Statistical methods will not be employed to analyze focus group data (Carey, 1995; Morgan, 1995; National Cancer Institute, 2002; Webb & Kevern, 2001). Typically, not every participant in a group comments on every issue discussed (Carey, 1995), and the course of discussion will vary across groups, with some topics emerging in one group and not in another (Carey, 1995; Morgan, 1995). Qualifiers such as “many,” “several,” and “few” will be used to describe the number of participants who expressed a particular view.
Study participants will include members of the general public who are non-incarcerated, non-institutionalized adults. Additional inclusion and exclusion criteria will vary depending on the target campaign. Questions similar to those Attachment C1 will allow us to identify respondents with the relevant characteristics.

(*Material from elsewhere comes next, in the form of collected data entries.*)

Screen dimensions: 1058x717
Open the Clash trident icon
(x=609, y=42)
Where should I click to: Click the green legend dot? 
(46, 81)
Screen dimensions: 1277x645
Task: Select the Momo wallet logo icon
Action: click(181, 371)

The design of each communication campaign focus group or in-depth interviews will allow for the exploration potential contrasts between respondent groups or audience segments. The contrast of interest will vary. A few examples include race, ethnicity, language, geographic region, knowledge, attitudes, and beliefs.
The capacity to tailor information collections to specific time-limited circumstances and maintain the ability to move rapidly among phases of the Health Communication Process (National Cancer Institute, 2002) are major advantages of the generic clearance format. In some cases, preliminary cancer control messages may already exist, and DCPC would begin focus group testing at a point corresponding to a later stage of the Health Communication Process. The proposed generic clearance will provide DCPC with the flexibility to conduct tailored information collection involving multiple campaigns on an as-needed basis.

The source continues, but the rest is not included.